When your men go to a club or anywhere there are women, arrest, then tag them prostitute, how do you determine who is a prostitute in the circumstance? Or do we now label every woman seen outside at night a prostitute?

Going by the argument that prostitution is a sin against the two major religions in Nigerias – Christianity and Islam, one would not hesitate to ask if the Nigeria Police now play the role of Priest or Muslim cleric that should be preaching against such sin.

Isn’t Nigeria is a secular state with lots of people practicing other religions outside of Christianity and Islam?

Even if we accept that line of argument, what about allegations of abuse on suspects by the police? What kind of sin is theirs and who is punishing perpetrators that happen to be the police officers doing the arrest?

So when ACP Shogunle says culture frowns at prostitution, many would like to know if the same culture encourages Police brutality and oppression, among others.

The argument also that prostitutes are not paying tax and spreading of HIV/AIDS via the trade is as laughable as the other that they provide lifeline for violent criminals. Who are those patronizing them?
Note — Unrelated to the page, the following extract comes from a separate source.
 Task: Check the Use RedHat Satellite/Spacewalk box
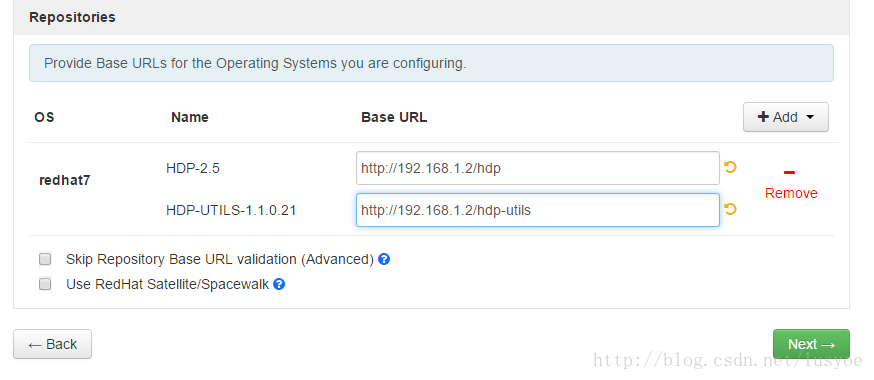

Why not invoke the section of the constitution that so dictates and treat accordingly? In any case, how much tax do officers of the Nigeria Police harassing innocent users all over the country with ‘wetin you carry’ slogan remit to the system? Or is that one backed by any religion…or law, or both?

If the police are saying our Constitution is now based on religious sentiments, what of the clients to the prostitutes? Are they legal, law and religion wise?
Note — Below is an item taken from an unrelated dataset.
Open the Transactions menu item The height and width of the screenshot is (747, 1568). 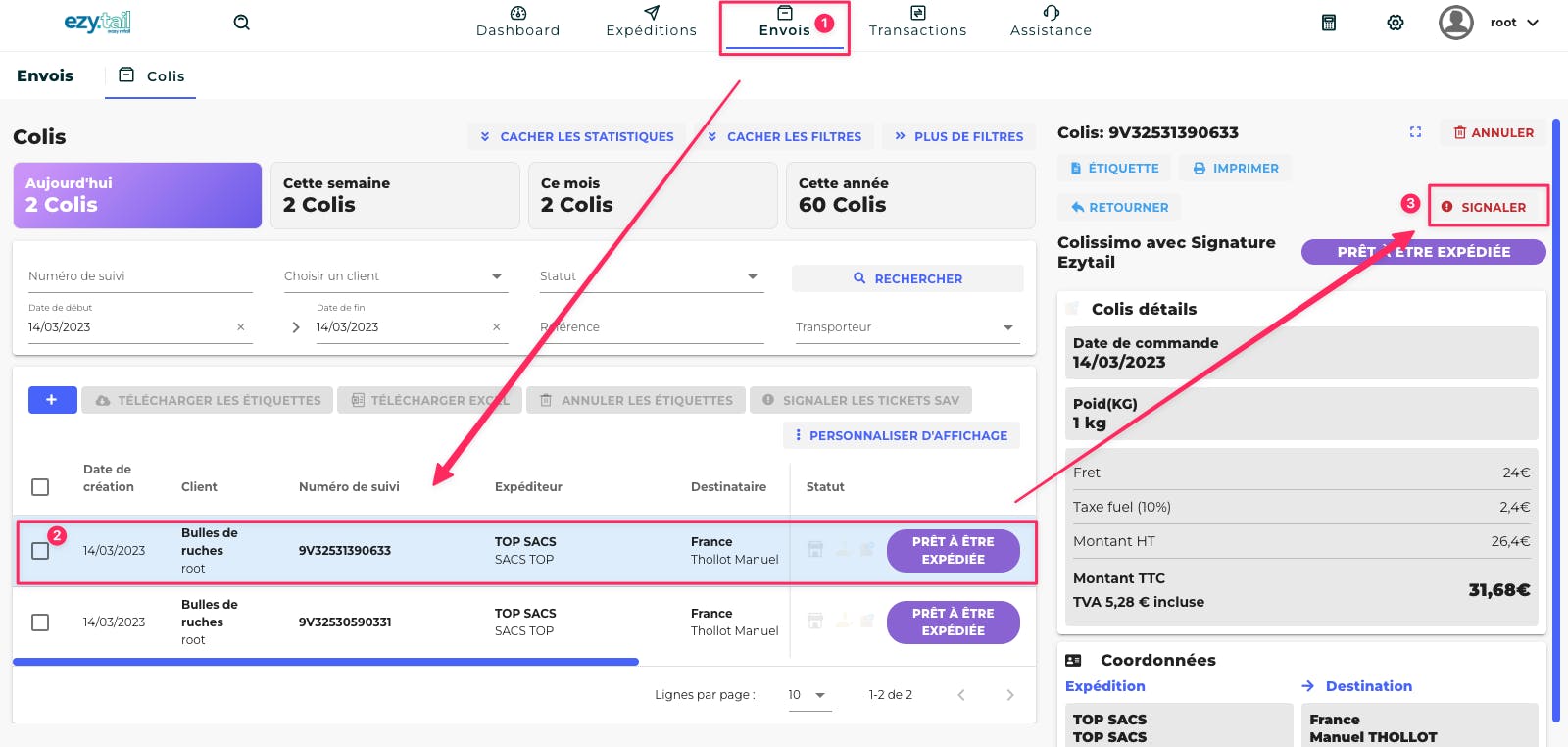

A woman activist and lawyer, Mrs. Stella Odife who does not subscribe to “nude dancing”, however said what the ladies were doing is within their fundamental right. Since she cannot point to any law against such acts, as at today, she would rather the government focus on providing jobs for people as well as safety nets for the battered and impoverished Nigerians.
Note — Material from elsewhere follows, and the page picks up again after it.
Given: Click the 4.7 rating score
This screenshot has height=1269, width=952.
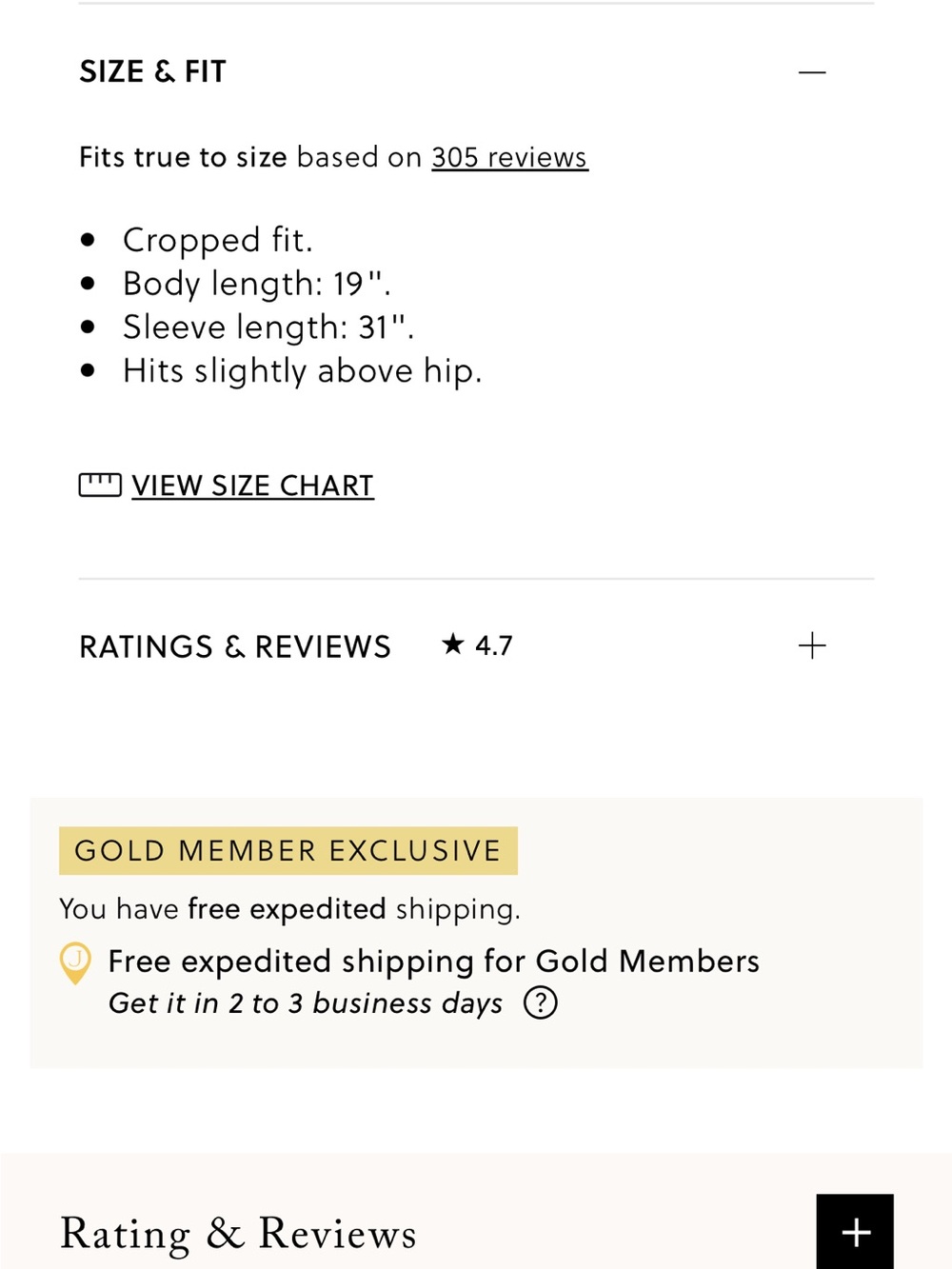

According to her, no normal woman not on drugs, will go to expose her body so openly for people to watch.

“This is not an African thing; it is our so called civilized world thing. It is very unfortunate. It is not surprising. Illiterate girls or girls from poor homes have no knowledge of stripping business. These are things learnt from the so called civilized world where the big men send their children,” she lamented

It is sad that Nigeria has been turned to one huge joke such that most of what comes out of it are things that make us a laughing stock to the comity of nations.

Though night clubs are allowed to operate in Abuja, many of them are constantly raided by the police and other agencies with women therein often treated in the most undignified manner.

Yet, Nigeria is signatory to many international and regional human rights treaties, including the Convention on Elimination of all Forms of Discrimination Against Women (CEDAW) and the Protocol to the African Charter Human and Peoples’ Rights on Rights of Women in Africa (Maputo Protocol), which protect the rights of women to dignity, equality and freedom from violence.

That is why threat by the women group to sue the federal government over constitutionality of the targeted raids is a welcome development. The group should, as a matter of urgency, go beyond threat and actually hold the government to account for the wellbeing and bodily integrity of the women for the period they have been held in detention by its agents.